LbM: Match Point

Perché Chris non prende posizione? Perché mente con tanta leggerezza? Perché non sa rinunciare a niente? Perché non ha rispetto per nessuno? Perché?
Perché è ambizioso, ingordo e ipocrita; perché ama competere e vincere ed ama la bella vita. Tutto nei termini in cui ognuno di noi può realmente disporre del proprio destino, può scegliere come essere fino in fondo. Nei termini in cui si crede nell’esistenza del libero arbitrio. Nei termini in cui la parola fortuna ha un significato univoco ed universale. Ma in questo film, Woody Allen non dà alla fortuna, al caso, soltanto il senso positivo che tendiamo ad attribuirle.

Match point non parla di una sola cosa e i temi che affronta, come in tutte le grandi storie, sono molti e ben equilibrati. Il senso di colpa, il karma, la fortuna, l’irresponsabilità, la passione annientatrice e, alla fine, l’impossibilità di sfuggire al rimorso. Sono finiti i tempi del girone dei dannati surreale e comico del minore “Harry a pezzi”, dove il protagonista incontra l’uomo che paga l’orrenda colpa di aver inventato gli infissi in alluminio anodizzato (ben gli sta). In match point si tratta dell’inferno vero e solitario del rimorso, un posto all’inferno che Chris, il bravissimo Jonathan Rhys-Meyers, ha cercato ed ottenuto, lucidamente, con dolcezza e avidità, pianificando tutto, con la speranza neanche tanto inconscia di essere alla fine punito dagli eventi. Ma non è la galera, la legge umana, il punto, così Woody Allen lascia che sia il caso a salvare il protagonista e nello stesso tempo a distruggerlo, senza sconti, senza pietà, evitandogli si la galera ma imprigionandolo in se stesso.

Con il pessimismo della ragione di sempre, amplificato dall’età, Woody Allen torna con questo film allo splendore di “crimini e misfatti” e di “pallottole su Broadway” e ci parla dritto alla coscienza. Lo stesso autore de “il dittatore dello stato libero di Bananas” e di “prendi i soldi e scappa”, che ha sempre meno da ridere e sempre più coscienza di se stesso e dei meccanismi che governano l’esistenza dell’uomo, ci racconta la dualità dell’esistenza, il conflitto dell’uomo con la propria parte oscura, con un film classico, molto ben costruito, narrativamente impeccabile, con un personaggio in totale conflitto con se stesso, come piace a lui. Questa volta però fa sul serio.

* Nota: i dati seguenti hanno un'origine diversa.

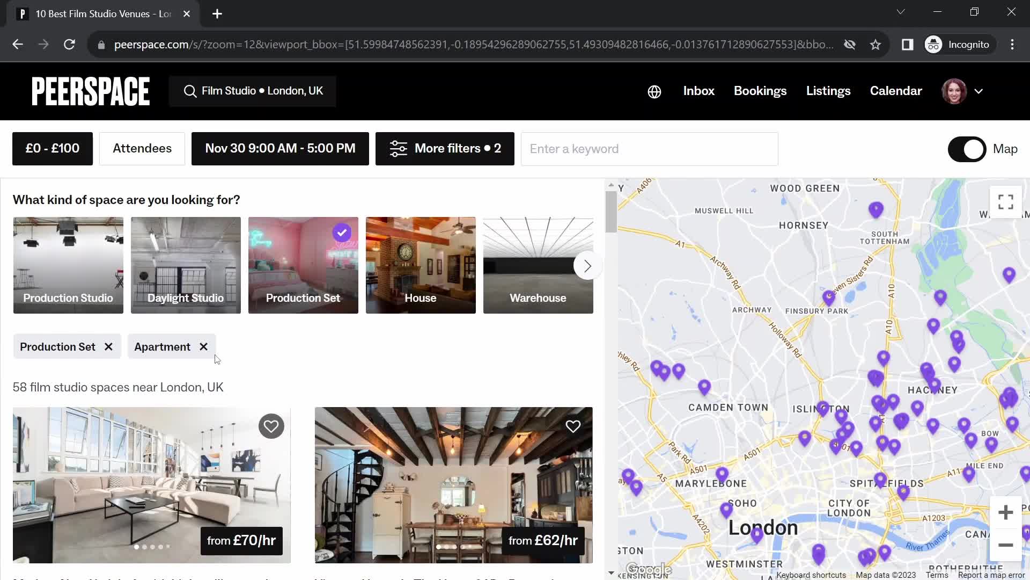Click the search/magnifying glass icon

click(189, 91)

Questa volta non si tratta di nevrosi, ma di autentica disperazione di esistere. Il protagonista, al contrario di altri film, non gli assomiglia, ma vive di vita propria, portando comunque con se, sin dall’inizio, e poi per sempre, il dramma dei personaggi di Woody Allen e degli arrampicatori sociali di tutti i tempi: il fatto di essere perennemente fuori luogo, sopratutto con se stessi.

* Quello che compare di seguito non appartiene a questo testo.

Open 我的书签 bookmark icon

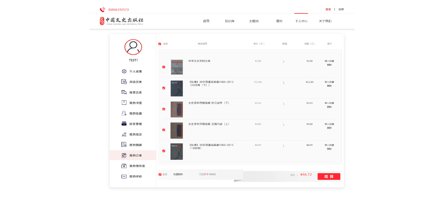[x=124, y=103]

Gran narratore di storie, anche lui probabilmente amante del denaro come il suo protagonista, Woody Allen non si riposa mai ed ogni anno o quasi sforna un film, con alti e bassi certo, ma senza mai farsi divorare dalla spaventosa macchina Hollywoodiana; segno di sublime intelligenza. L’intelligenza che ha sempre contraddistinto i suoi film e le sue scelte anche nei momenti difficili, in questo film associa ad un ritrovato equilibrio ed al coraggio delle passioni, facendo un altro passo verso i grandi maestri europei ai quali deve molto.
Poco da dire sulla ricerca delle immagini, ambito che Woody Allen frequenta sempre con una certa cautela, se non fosse per la fotografia impeccabile, piena di sfumature e straordinariamente profonda. In compenso la regia è asciutta e incollata al racconto. Le inquadrature sono classiche e rassicuranti come la vita della borghesia che raccontano. Un film dove dominano i campi medi, mai uno più del necessario e dove è la bellezza delle cose dei ricchi a riempire l’immagine, lo sfondo e la perfezione del cast a dargli vita.

Ogni movimento ed ogni sguardo mancato di Jonathan Rhys-Meyers trasuda incoscienza, fragilità e passione; ogni poro della pelle di Scarlett Johansson di sensualità e bravura. Del resto quello di Woody Allen è sempre stato più un cinema di scrittore e d’attore che d’immagine. Un cinema dove tutto è superfluo oltre l’uomo, dove tutto è costruito sui personaggi e sulla trama, come nelle tragedie greche, per questo immortali, come i suoi film, specialmente questo.